» **Source passage**
Work prospects look slim for unemployed people, but keep trying, it may happen. For the other 1% of the population who are already in work, keep that job, suck up to your boss so much that you do not know where he ends and you begin. Your job is important, so don't do anything stupid, especially at parties. Try to improve yourself with a new course of education, it may improve your stature.

Virgo December Horoscope Advice For The Month: Kiss up to your boss but don't kiss your boss. Find your partners skeletons in their closets and sort it out for your future. Feel free this month as illnesses appear to fade away.


23 September - 22 October

This is going to be rather a strange month for some of you. The rest of you Libras' may just want to stay in bed until January with your heads under your pillows. Your love connections this month will blossom towards you, from someone of the same sex. Now that is unusual. Do not take it wrong, it is actually a compliment that you can be fancied by nearly everyone, you lucky devil. Where you meet them is up to you, maybe avoiding the gym this month may be advisable. Now if that is not strange enough, it can get worse.

An unexpected bill will plop on your doormat as well as a potential new house or flat mate. Maybe a person or even a pet, or maybe nine months ago the male Libras could not keep their pants up and the females did not cross their legs and the patter of tiny feet may be heard. Unless of course you are over 50 years old and then that does not bear thinking about, get a cat instead. But if you are due to give birth, It is very possible that your baby will be born on Christmas day-ish, or be the first born in the new year.

Sit down on Christmas day and think how your last year was, and how crap your next year could be, unless you do something about it. Only you can change you destiny. Get some exercise and lose the lard, get a life and a new employment prospect, kick your partner into touch and remember that only those who go to far know how far to go.

» **Entries shown**
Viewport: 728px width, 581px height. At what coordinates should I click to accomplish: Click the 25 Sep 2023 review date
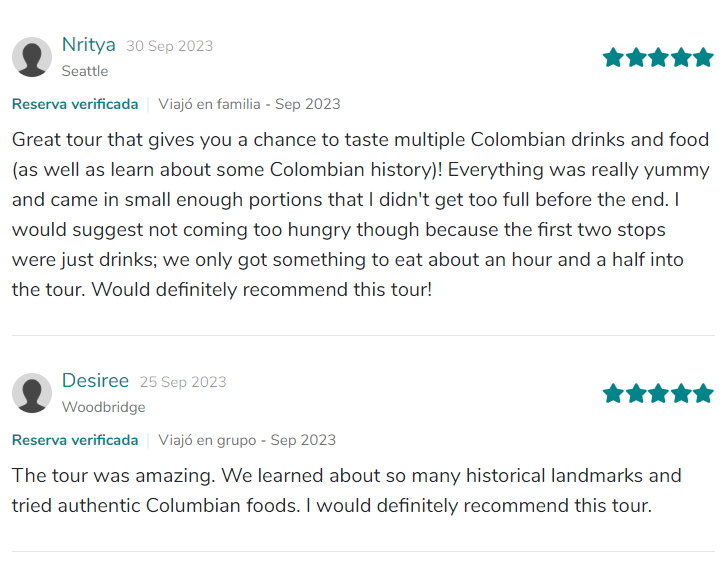[x=183, y=382]
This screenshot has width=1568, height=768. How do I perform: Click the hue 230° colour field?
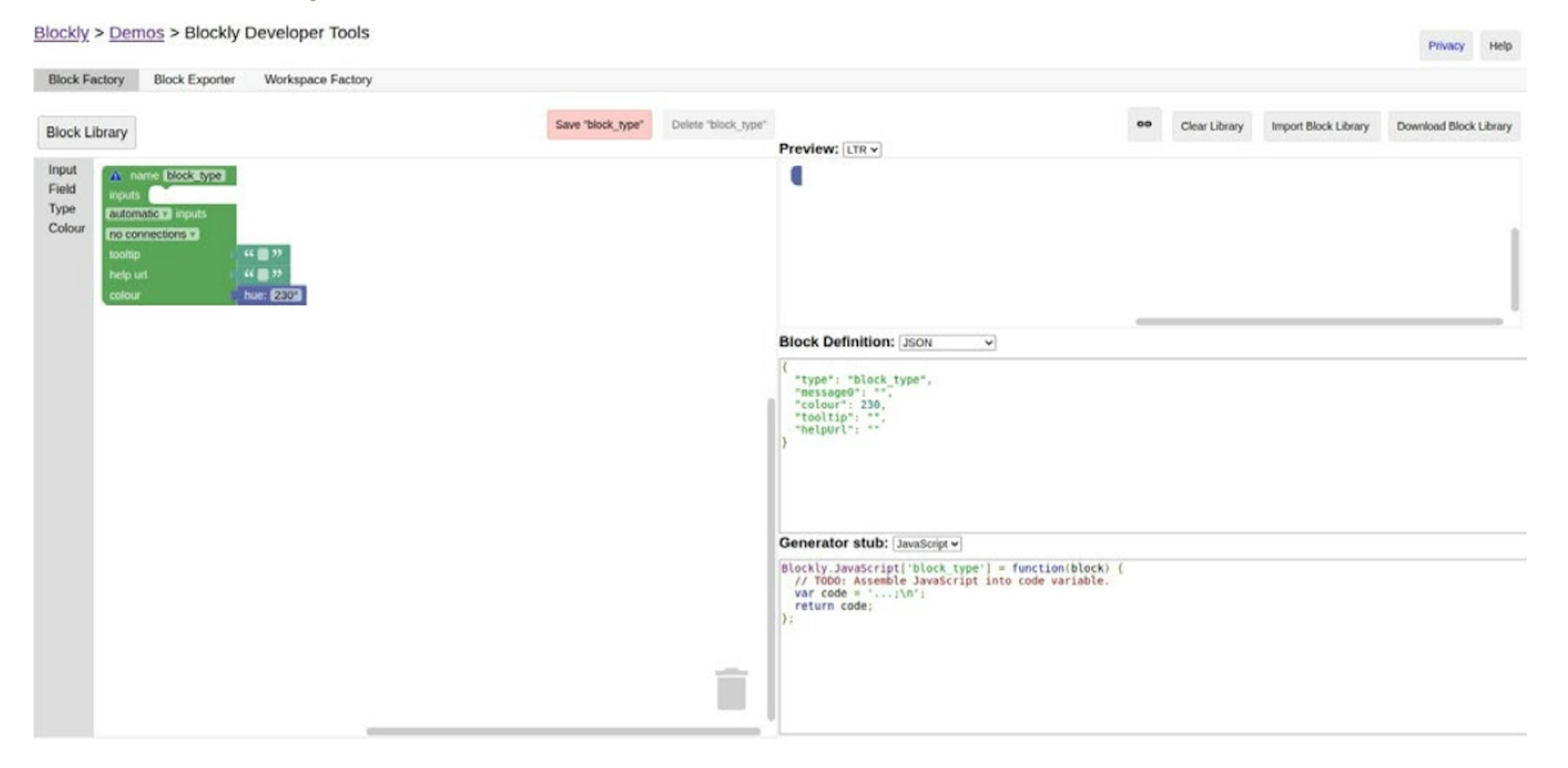285,295
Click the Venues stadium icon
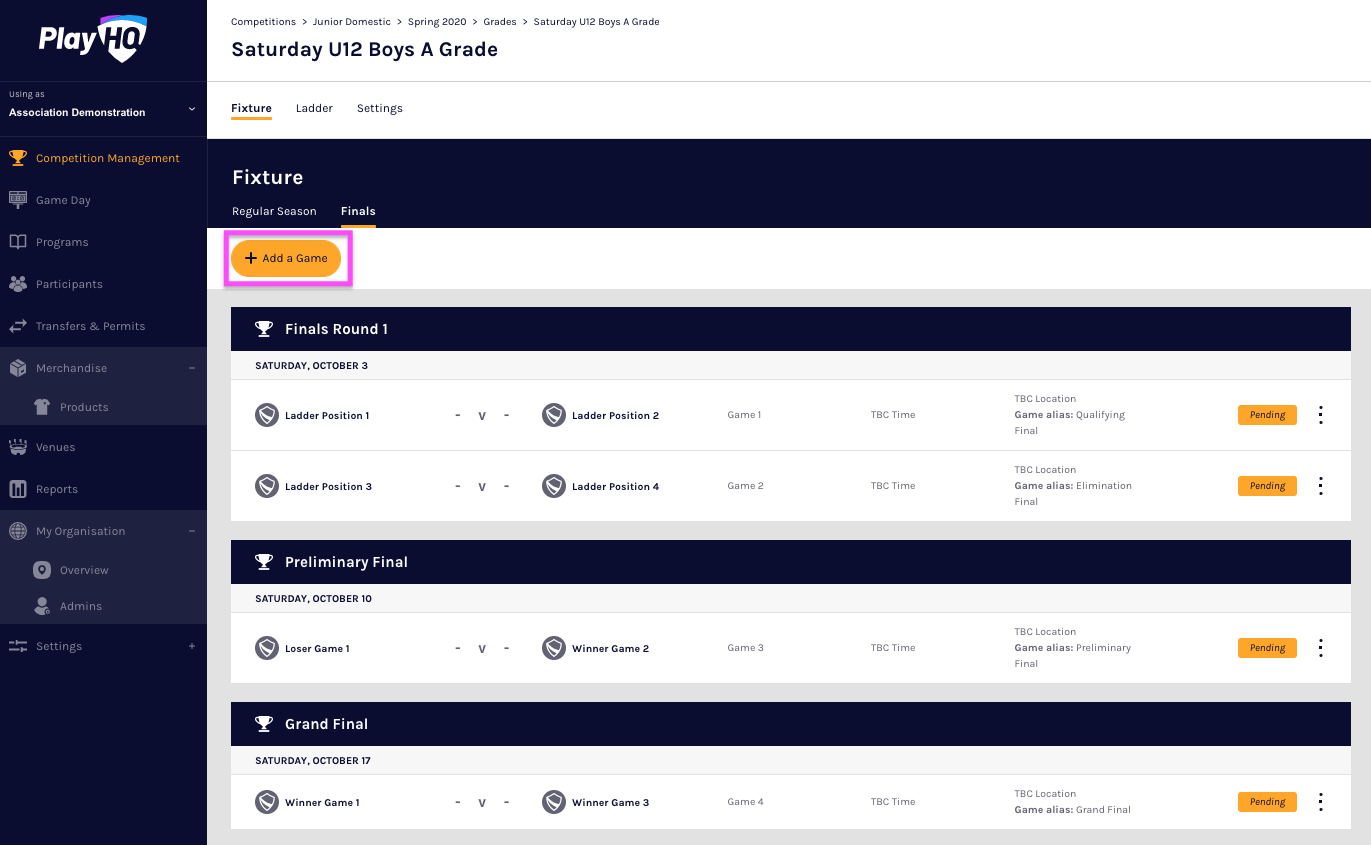 click(x=18, y=447)
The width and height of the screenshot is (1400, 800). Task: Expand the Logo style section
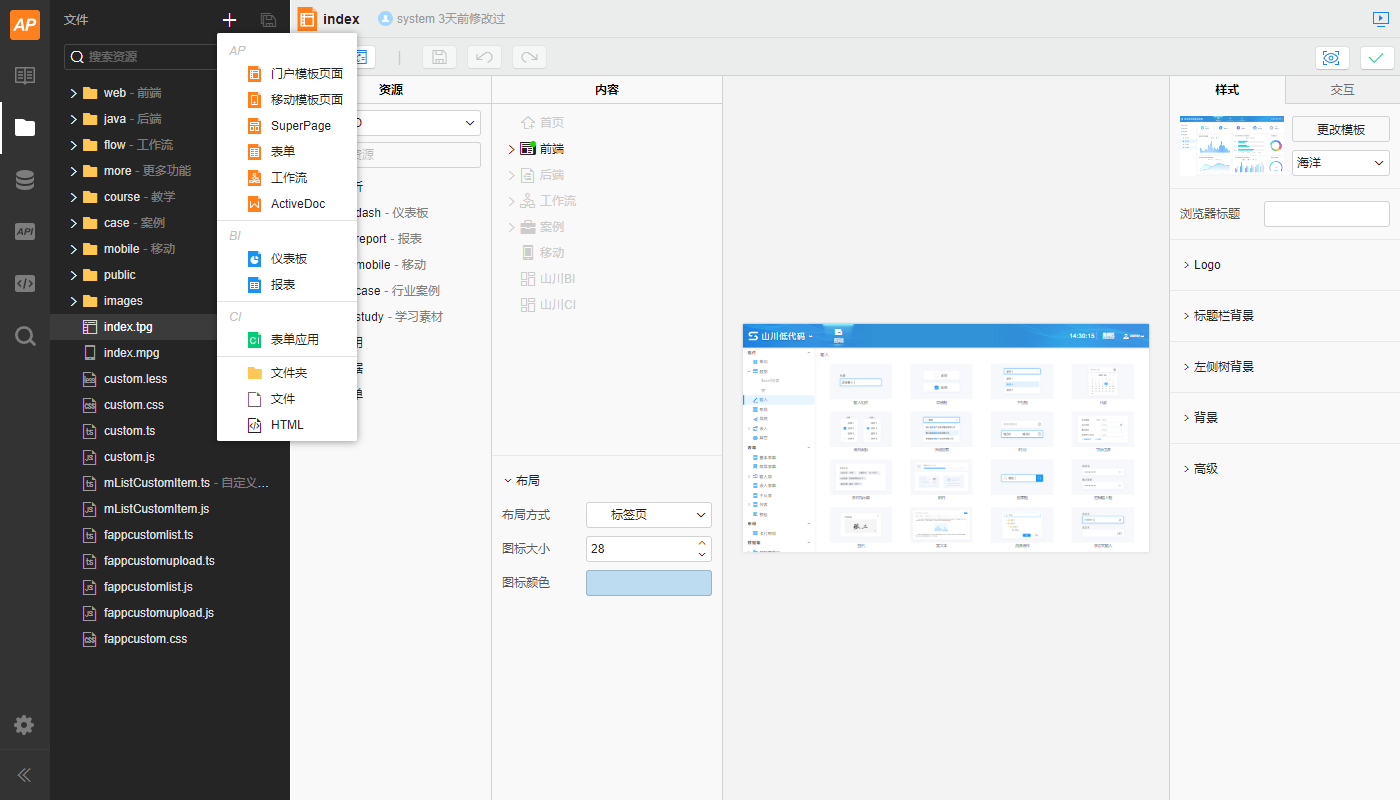tap(1206, 265)
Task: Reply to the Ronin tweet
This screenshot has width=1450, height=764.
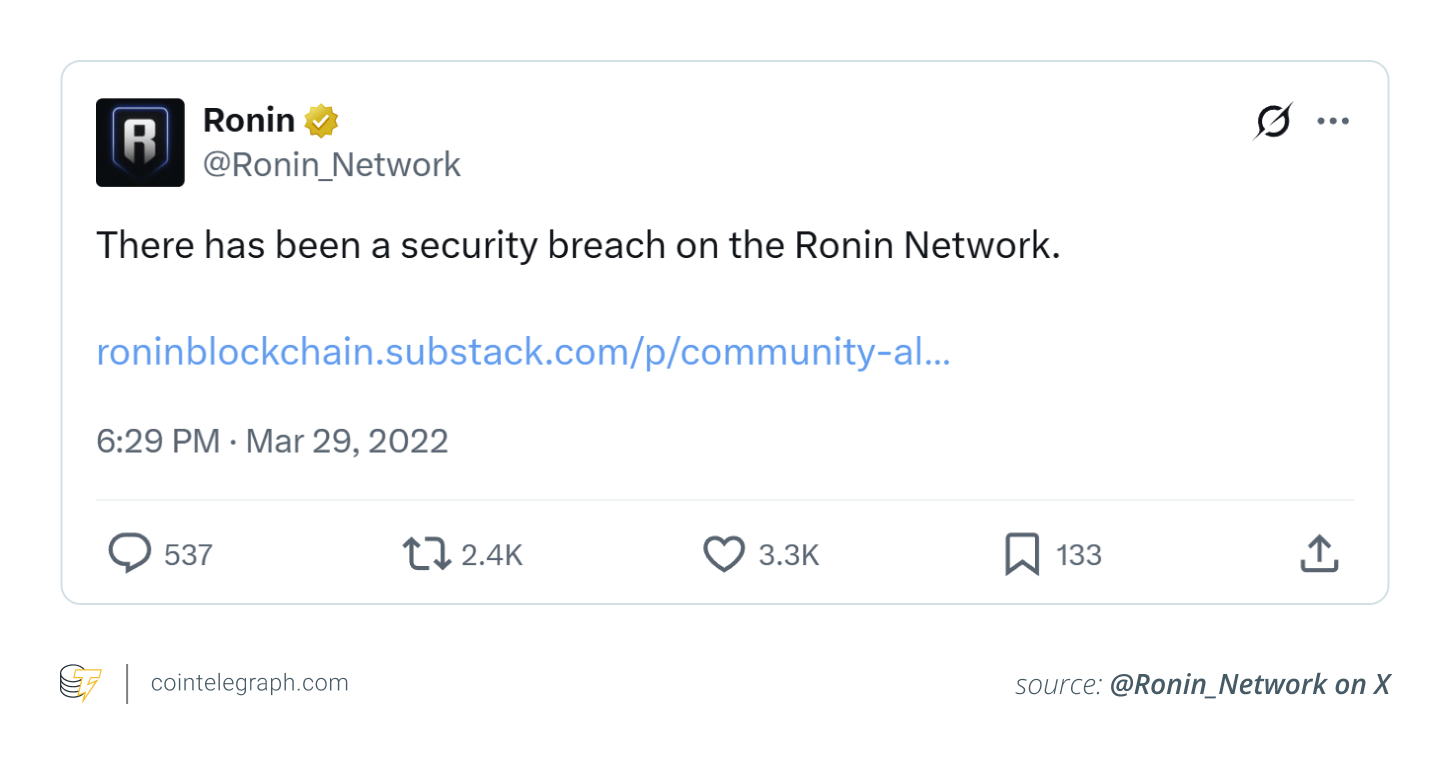Action: point(128,553)
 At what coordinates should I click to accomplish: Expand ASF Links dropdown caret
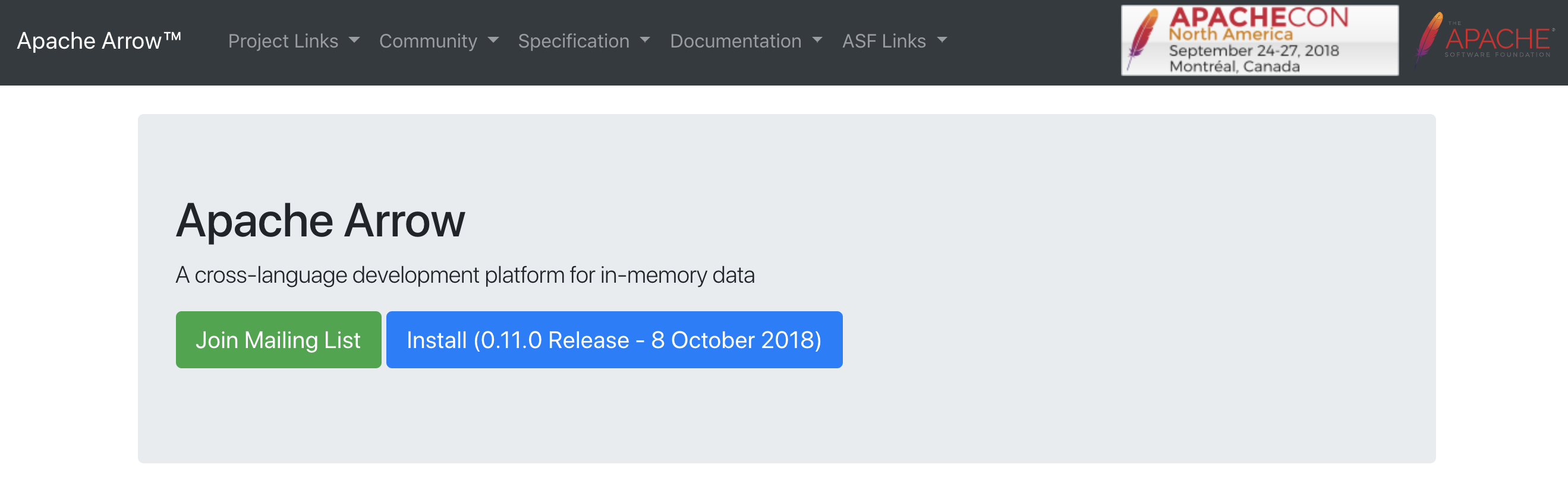942,40
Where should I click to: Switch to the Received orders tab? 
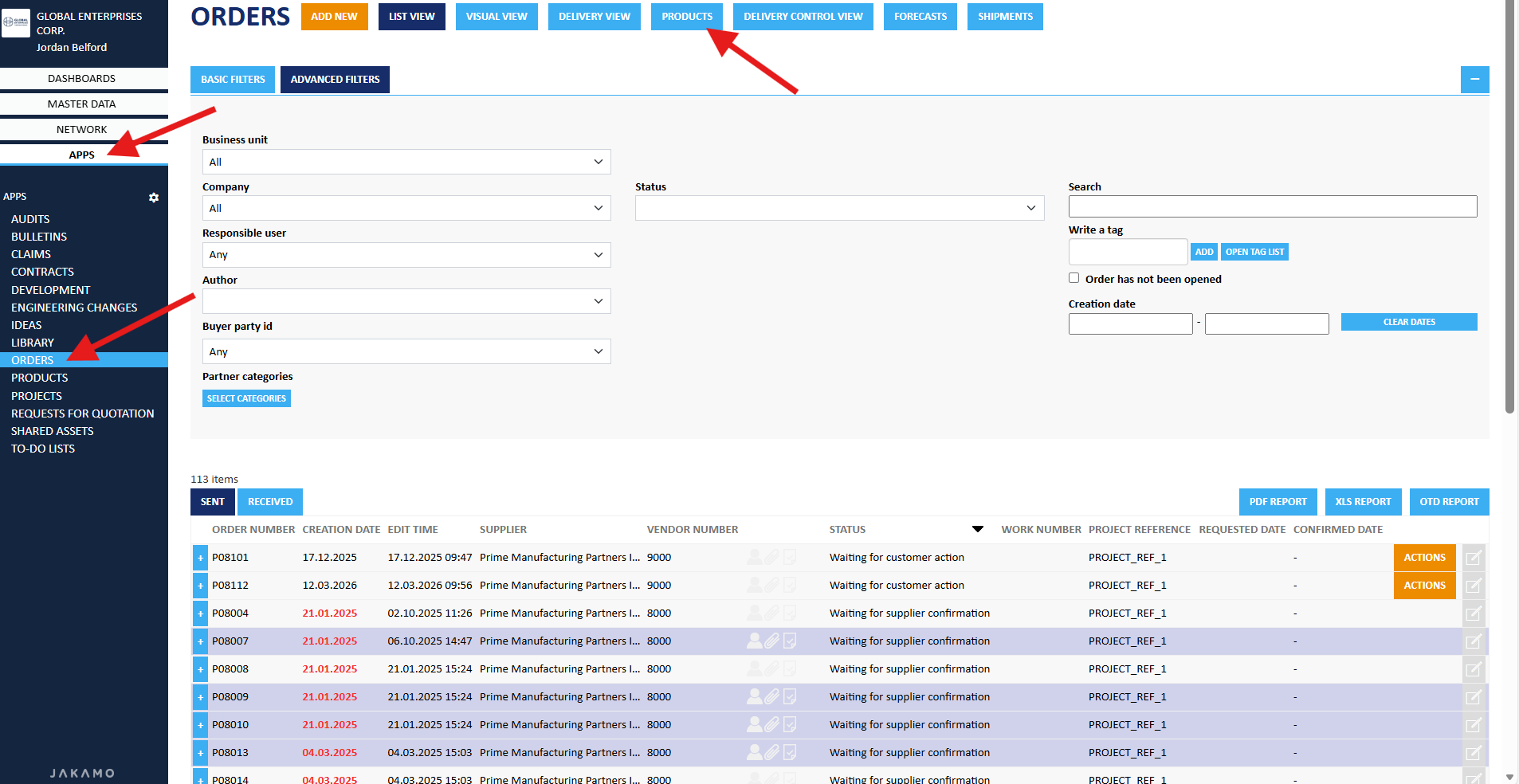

» **Problems**
1. Answer these from the horoscope text, one line each:
(a) What date range is listed for Libra?
(b) What does the Virgo advice say to do about your partner's skeletons in their closets?
(c) What two things might arrive on a Libra's doormat this month?
2. Resume the horoscope text, picking up right after its last sentence.

» **Exercise responses**
1.
(a) 23 September - 22 October.
(b) Find them and sort it out for your future.
(c) An unexpected bill and a potential new house or flat mate.

2.
Libra Monthly Horoscope Advice For The Month: Get off your ass and do something useful, unless you are giving birth, then sit on your ass and push. Avoid gay areas unless you swing both ways and welcome new life into the home. Or alternatively, you could just bury your head into the bed and hope the world passes you by, again.


23 October - 21 November

Anybody born under the sign of the Scorpion knows just how sexy they really are. No matter what age or sex, you can pull any other star sign just by showing your magnificence. This month is no different, your sizzling auro's' will be out there grabbing love from all directions. It maybe the festive charms you are giving out or just the huge amount of alcohol you have drunk, but you are on fire in December.

Money is in short supply as usually, so nothing different to worry about. Somebody receives bad news and a dampener falls over part of December, but life goes on and you must be the rock which everybody leans on, until you fall over drunk.

Take the bull by the horns and sort out niggly problems before they escalate, and have that boiler given a service before it gives problems. For single Scorpios, romance is on the card like never before. For the men, get out there and flog your log, for the ladies, dazzle the males into submission with your female whit and charms.

If an opportunity comes where you can cheat on a partner and hopefully get away with it, be careful. You will eventually be caught, the other person may be a secret bunny boiler and will try and ruin part of your life. Good news, this is the month that you should not get pregnant, especially if you are male. So enjoy yourself, but STDs are on the increase, so still be careful.

Take a little time for yourself. Just a few hours or a day to relax and compose your thoughts. You are usually run ragged this time of year, and giving your self further heart problems will not help.

Scorpio Monthly Horoscopes Advice For December: Don't cheat with a bunny boiler as the array of possible partners increase this month, and STDs are not a Christmas gift that you would want. Sort out your old boiler or the missus and ensure that you find some time for yourself. Drink reasonably without going overboard and try to not wake up next to a stranger.


22 November - 21 December

A great man once said 'You Plonker Rodney', does this apply to you? If so, stop being a Rodney and get on with the things you know you should be doing. Next year is so close and you should make it a better one than last year, which was really pretty crap at most times. If you are single, go and find the man or woman of your dreams, or just someone who will do for now, as many women know, a man is just for Christmas. Try a new partner and see where it goes, no harm, just have fun.

For you really lucky Saggitarians with no children, you must have lots of money. So begin to book yourself a vacation if you have not done so already. Try something different, maybe an extreme sporting holiday for skiing, snowboarding, even a parachute jump. Get your heart pounding and your feet tapping, basically get a life, once you do have children, most of your life will be under a heap of soiled nappies and school reports. For the rest of us poor souls with children, ah well, maybe next year.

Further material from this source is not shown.